» **Challenge**
Reproduce every line of the listing below verbatim, with no changes.
## Begin Records shown
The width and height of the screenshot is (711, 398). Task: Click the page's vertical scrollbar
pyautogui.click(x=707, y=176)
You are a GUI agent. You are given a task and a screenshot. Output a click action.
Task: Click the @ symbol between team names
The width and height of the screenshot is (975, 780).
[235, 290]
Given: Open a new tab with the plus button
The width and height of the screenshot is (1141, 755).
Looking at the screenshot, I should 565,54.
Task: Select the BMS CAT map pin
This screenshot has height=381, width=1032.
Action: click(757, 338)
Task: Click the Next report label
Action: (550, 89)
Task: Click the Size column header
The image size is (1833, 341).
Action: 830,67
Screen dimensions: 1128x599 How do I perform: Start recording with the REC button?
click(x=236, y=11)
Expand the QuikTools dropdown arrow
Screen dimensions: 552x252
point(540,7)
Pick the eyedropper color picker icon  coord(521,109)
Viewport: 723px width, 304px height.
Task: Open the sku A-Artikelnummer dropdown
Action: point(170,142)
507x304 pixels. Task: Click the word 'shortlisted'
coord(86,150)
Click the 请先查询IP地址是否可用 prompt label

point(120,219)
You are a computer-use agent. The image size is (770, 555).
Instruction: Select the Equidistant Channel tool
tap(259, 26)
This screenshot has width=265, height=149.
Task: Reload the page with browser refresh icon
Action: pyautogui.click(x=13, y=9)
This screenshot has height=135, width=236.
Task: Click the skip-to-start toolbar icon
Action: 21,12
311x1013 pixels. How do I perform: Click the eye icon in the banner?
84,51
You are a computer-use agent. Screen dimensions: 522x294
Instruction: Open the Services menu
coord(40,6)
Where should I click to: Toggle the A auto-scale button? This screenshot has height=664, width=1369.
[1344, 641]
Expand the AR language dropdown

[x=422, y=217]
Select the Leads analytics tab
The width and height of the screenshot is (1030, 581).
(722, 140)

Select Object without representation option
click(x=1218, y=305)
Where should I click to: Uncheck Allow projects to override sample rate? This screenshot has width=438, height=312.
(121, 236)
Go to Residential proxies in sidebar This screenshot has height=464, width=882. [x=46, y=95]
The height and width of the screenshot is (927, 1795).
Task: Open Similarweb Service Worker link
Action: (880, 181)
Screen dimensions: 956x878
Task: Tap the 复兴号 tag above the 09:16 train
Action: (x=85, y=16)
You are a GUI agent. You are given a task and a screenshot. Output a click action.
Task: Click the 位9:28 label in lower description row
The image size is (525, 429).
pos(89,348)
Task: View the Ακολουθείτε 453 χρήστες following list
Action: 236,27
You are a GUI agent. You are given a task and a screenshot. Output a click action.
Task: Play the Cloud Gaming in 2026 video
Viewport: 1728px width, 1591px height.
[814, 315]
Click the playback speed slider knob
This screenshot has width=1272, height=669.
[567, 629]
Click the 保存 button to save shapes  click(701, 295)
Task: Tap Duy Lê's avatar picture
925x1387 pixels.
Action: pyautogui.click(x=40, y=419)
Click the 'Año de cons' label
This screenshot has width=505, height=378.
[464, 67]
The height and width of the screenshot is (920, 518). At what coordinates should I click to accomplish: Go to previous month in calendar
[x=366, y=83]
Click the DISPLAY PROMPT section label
## End Records shown
» **Written response**
The width and height of the screenshot is (711, 398). Task: Click the page's vertical scrollbar
pyautogui.click(x=707, y=176)
You are a GUI agent. You are given a task and a screenshot. Output a click action.
Task: Click the @ symbol between team names
The width and height of the screenshot is (975, 780).
[235, 290]
Given: Open a new tab with the plus button
The width and height of the screenshot is (1141, 755).
Looking at the screenshot, I should 565,54.
Task: Select the BMS CAT map pin
This screenshot has height=381, width=1032.
Action: click(757, 338)
Task: Click the Next report label
Action: (550, 89)
Task: Click the Size column header
The image size is (1833, 341).
Action: 830,67
Screen dimensions: 1128x599 How do I perform: Start recording with the REC button?
click(x=236, y=11)
Expand the QuikTools dropdown arrow
Screen dimensions: 552x252
point(540,7)
Pick the eyedropper color picker icon  coord(521,109)
Viewport: 723px width, 304px height.
Task: Open the sku A-Artikelnummer dropdown
Action: point(170,142)
507x304 pixels. Task: Click the word 'shortlisted'
coord(86,150)
Click the 请先查询IP地址是否可用 prompt label

point(120,219)
You are a computer-use agent. The image size is (770, 555).
Instruction: Select the Equidistant Channel tool
tap(259, 26)
This screenshot has width=265, height=149.
Task: Reload the page with browser refresh icon
Action: pyautogui.click(x=13, y=9)
This screenshot has height=135, width=236.
Task: Click the skip-to-start toolbar icon
Action: 21,12
311x1013 pixels. How do I perform: Click the eye icon in the banner?
84,51
You are a computer-use agent. Screen dimensions: 522x294
Instruction: Open the Services menu
coord(40,6)
Where should I click to: Toggle the A auto-scale button? This screenshot has height=664, width=1369.
[1344, 641]
Expand the AR language dropdown

[x=422, y=217]
Select the Leads analytics tab
The width and height of the screenshot is (1030, 581).
(722, 140)

Select Object without representation option
click(x=1218, y=305)
Where should I click to: Uncheck Allow projects to override sample rate? This screenshot has width=438, height=312.
(121, 236)
Go to Residential proxies in sidebar This screenshot has height=464, width=882. [x=46, y=95]
The height and width of the screenshot is (927, 1795).
Task: Open Similarweb Service Worker link
Action: (880, 181)
Screen dimensions: 956x878
Task: Tap the 复兴号 tag above the 09:16 train
Action: (x=85, y=16)
You are a GUI agent. You are given a task and a screenshot. Output a click action.
Task: Click the 位9:28 label in lower description row
The image size is (525, 429).
pos(89,348)
Task: View the Ακολουθείτε 453 χρήστες following list
Action: 236,27
You are a GUI agent. You are given a task and a screenshot. Output a click action.
Task: Play the Cloud Gaming in 2026 video
Viewport: 1728px width, 1591px height.
[814, 315]
Click the playback speed slider knob
This screenshot has width=1272, height=669.
[567, 629]
Click the 保存 button to save shapes  click(701, 295)
Task: Tap Duy Lê's avatar picture
925x1387 pixels.
Action: pyautogui.click(x=40, y=419)
Click the 'Año de cons' label
This screenshot has width=505, height=378.
[464, 67]
The height and width of the screenshot is (920, 518). At what coordinates should I click to accomplish: Go to previous month in calendar
[x=366, y=83]
Click the DISPLAY PROMPT section label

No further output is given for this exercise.